Hebrews 10:24-25, And let us consider how we may spur one another on toward love and good deeds.  Let us not give up meeting together, as some are in the habit of doing, but let us encourage one another
and all the more as you see the Day approaching.

As a Texas native and corporate missionary/transplant, I have lived in 4 states since leaving home after college. I am currently on my fourth state and I am certain that it will not be my last!!  I find that I am always the “new” girl on the block.  I have always made friends really easily, especially as a child when everyone you met in the waiting room at the pediatrician was a friend for life!!  As a wife of 14 years to the most amazing man on the planet, and mom of 3 extraordinary kids, I am lacking a connection beyond my family circle. 

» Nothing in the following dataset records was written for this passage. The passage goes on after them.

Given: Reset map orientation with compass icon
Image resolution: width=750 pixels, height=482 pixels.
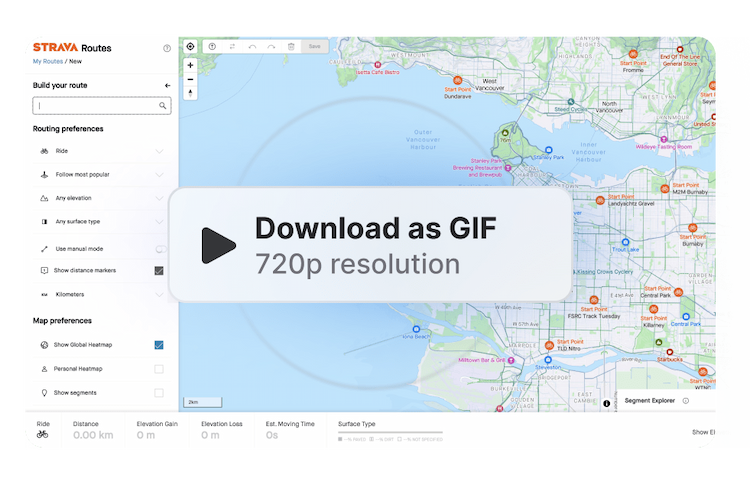Looking at the screenshot, I should click(190, 93).
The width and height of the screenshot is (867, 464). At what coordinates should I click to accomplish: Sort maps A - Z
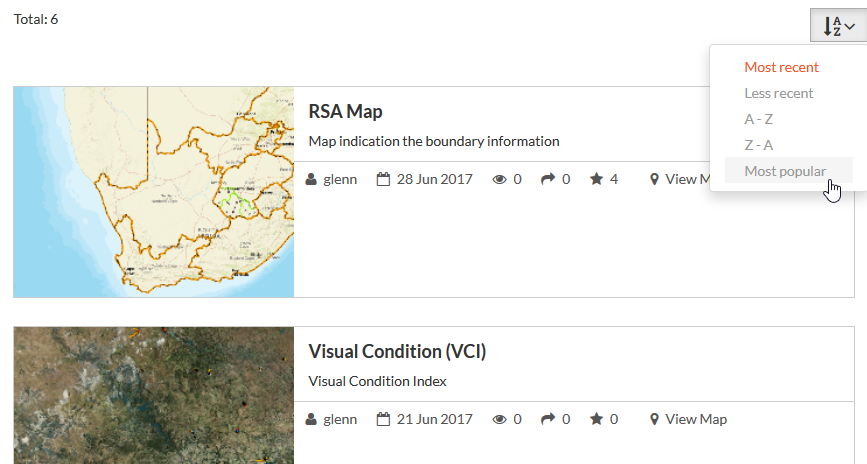pos(759,119)
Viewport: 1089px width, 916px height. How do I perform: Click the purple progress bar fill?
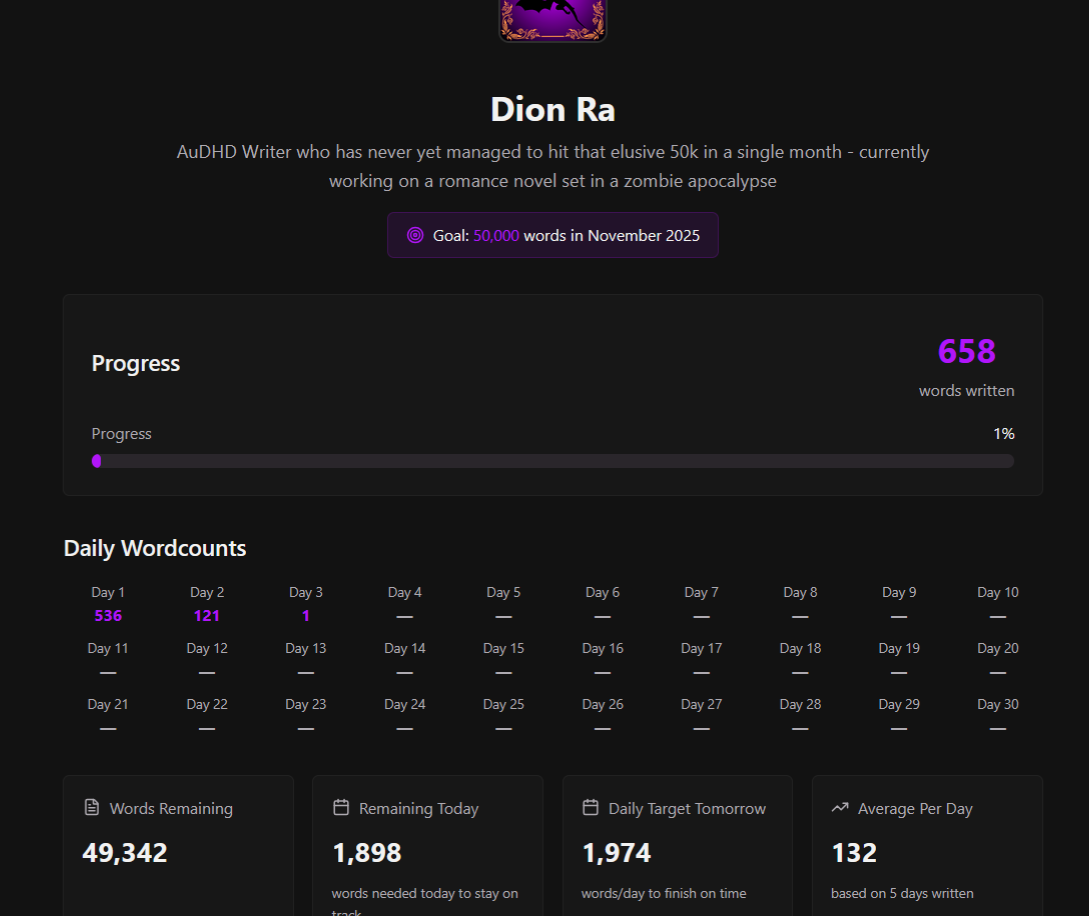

 For the record, I have met so many wonderful people whom I know that God placed in my life at the right time and season, most of whom I will cherish as friends always, however, I still feel like I don't have a friend in the world.  I know it is puzzling to think that we are all so technologically connected via social networking sites like Facebook, etc., lead involved lives, volunteer, attend church and other groups and yet, I still feel so disconnected?   It still makes me wonder how we really form and maintain deep relationships when we are so busy, running from here to there and everywhere in between? 

  Is there still really a village that can raise a child?  If I needed the truth would someone tell me or be afraid of my reaction or rejection?  When you are told to call if you ever need anything, is that sincerity or politeness?  Could I really be myself, the one whom God told to be authentic in a world that is most often artificial?  I am not sure if I will make a lasting connection before the toll rings on my residency here, but I am confident that God, the One who shaped me in my mother's body, knows what lies ahead for me.  I think I will stand and wait on Him and be the “new” girl who makes all the other “new” girls feel welcomed.